Subtype analysis of the RT gene revealed a predominance of CRF02_AG viruses (73%; 36/49) among the study individuals with 86% (24/28) of the patients receiving HAART harboring this variant. A comparison of the drug-resistance mutations among the CRF02_AG and non-CRF02_AG variants revealed subtle differences in the frequency of specific mutations suggesting that there could be subtype-specific differences, which may confer resistance to different medications. For example, among NRTI-resistance mutations, V75I and F77L confer resistance to ABC, DDI, D4T, and ZDV and were present in the non-CRF02_AG strains but were absent in the CRF02_AG strains. Differences in mutational patterns that cause resistance to NNRTIs were also identified among the CRF02_AG and non-CRF02_AG strains. Though the number of non-CRF02_AG strains studied is small, others have reported similar findings. Soares et al. 
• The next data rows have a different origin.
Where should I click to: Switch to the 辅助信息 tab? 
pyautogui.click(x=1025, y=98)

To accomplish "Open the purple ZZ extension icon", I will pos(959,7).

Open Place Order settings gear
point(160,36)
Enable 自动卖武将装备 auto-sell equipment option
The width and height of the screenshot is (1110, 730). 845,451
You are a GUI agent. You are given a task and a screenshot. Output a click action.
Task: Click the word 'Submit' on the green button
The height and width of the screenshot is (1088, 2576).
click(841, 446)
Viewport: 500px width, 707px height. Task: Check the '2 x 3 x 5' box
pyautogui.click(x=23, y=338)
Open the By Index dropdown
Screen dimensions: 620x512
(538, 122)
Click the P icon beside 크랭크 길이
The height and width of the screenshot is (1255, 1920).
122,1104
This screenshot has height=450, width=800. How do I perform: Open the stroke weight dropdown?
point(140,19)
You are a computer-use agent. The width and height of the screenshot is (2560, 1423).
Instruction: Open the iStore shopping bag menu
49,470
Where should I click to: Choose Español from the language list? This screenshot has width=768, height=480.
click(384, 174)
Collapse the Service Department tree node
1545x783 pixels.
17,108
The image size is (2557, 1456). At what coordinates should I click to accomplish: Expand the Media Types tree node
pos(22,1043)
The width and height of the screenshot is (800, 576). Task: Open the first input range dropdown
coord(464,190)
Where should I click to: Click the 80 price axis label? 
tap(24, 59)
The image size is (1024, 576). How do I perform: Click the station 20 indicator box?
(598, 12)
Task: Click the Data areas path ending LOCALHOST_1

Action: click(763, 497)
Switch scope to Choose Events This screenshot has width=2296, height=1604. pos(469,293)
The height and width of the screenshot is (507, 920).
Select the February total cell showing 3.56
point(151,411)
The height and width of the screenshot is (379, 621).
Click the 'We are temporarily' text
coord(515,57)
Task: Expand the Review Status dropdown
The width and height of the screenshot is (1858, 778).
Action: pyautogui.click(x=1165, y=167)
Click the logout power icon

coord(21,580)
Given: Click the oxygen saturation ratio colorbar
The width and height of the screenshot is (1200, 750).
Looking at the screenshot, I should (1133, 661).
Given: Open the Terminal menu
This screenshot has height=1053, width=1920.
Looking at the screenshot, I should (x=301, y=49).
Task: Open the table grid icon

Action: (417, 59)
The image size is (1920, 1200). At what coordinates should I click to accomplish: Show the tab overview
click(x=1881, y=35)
, reported subtype differences in drug-resistance mutations among subtype B and C sequences of Brazilian HIV-1-infected patients on HAART. It was also striking to note differences in the mutational patterns between the Cameroon CRF02_AG and those available in the Stanford University HIV drug-resistance database, whereby the K103NS mutation that confers resistance to NNRTIs was present in 29% of the sequences from the database compared to 17% present among the Cameroonian sequences. Taken together, studies that examine subtype differences and the development drug-resistance mutations are urgently needed in the Central African region in particular, a region of the world that harbors the highest HIV-1 viral diversity and where first-line HAART use is increasing. Such studies are underway and will be reported elsewhere.
Data regarding the transmission of drug-resistance mutations in the current study found five (24%) drug-naïve individuals who harbored viruses with genotypic drug-resistance mutations to NRTIs and/or NNRTIs. Earlier studies conducted in Cameroon found the rate of drug-resistance mutation transmission among drug-naïve individuals ranging between 4.9% and 9.8% [Koizumi et al., 2006
; Vergne et al., 2006
; Vessiere et al., 2006
; Ndembi et al., 2008
]. The present analysis reveals an increase in the rate of transmission of viral variants with drug-resistance mutations, which could be due in part to the increasing availability of ARV therapy in the community and/or poor adherence to treatment. In addition, studies conducted in other African countries have found a lower frequency of RT drug-resistance mutations among drug-naive individuals including Mali (11.5%) [Derache et al., 2008
], South Africa (3.6%) [Jacobs et al., 2008
], and Tanzania (3% NRTI, 4% NNRTI) [Nyombi et al., 2008
]. Taken together, this study reveals a high prevalence of drug-resistance mutations among patients receiving HAART (46%) and drug-naïve (24%) individuals in Cameroon. From a public health standpoint, it is critical to improve efforts to monitor the emergence of such mutations, to initiate a second-line HAART that includes a PI, and to monitor drug-naïve individuals to prevent the spread of resistant variants.
Nucleotide Sequence Accession Numbers
The DNA sequences of the HIV-1 RT region of Pol that were determined in this study were submitted to GenBank under the following accession numbers: GQ344955–GQ345003.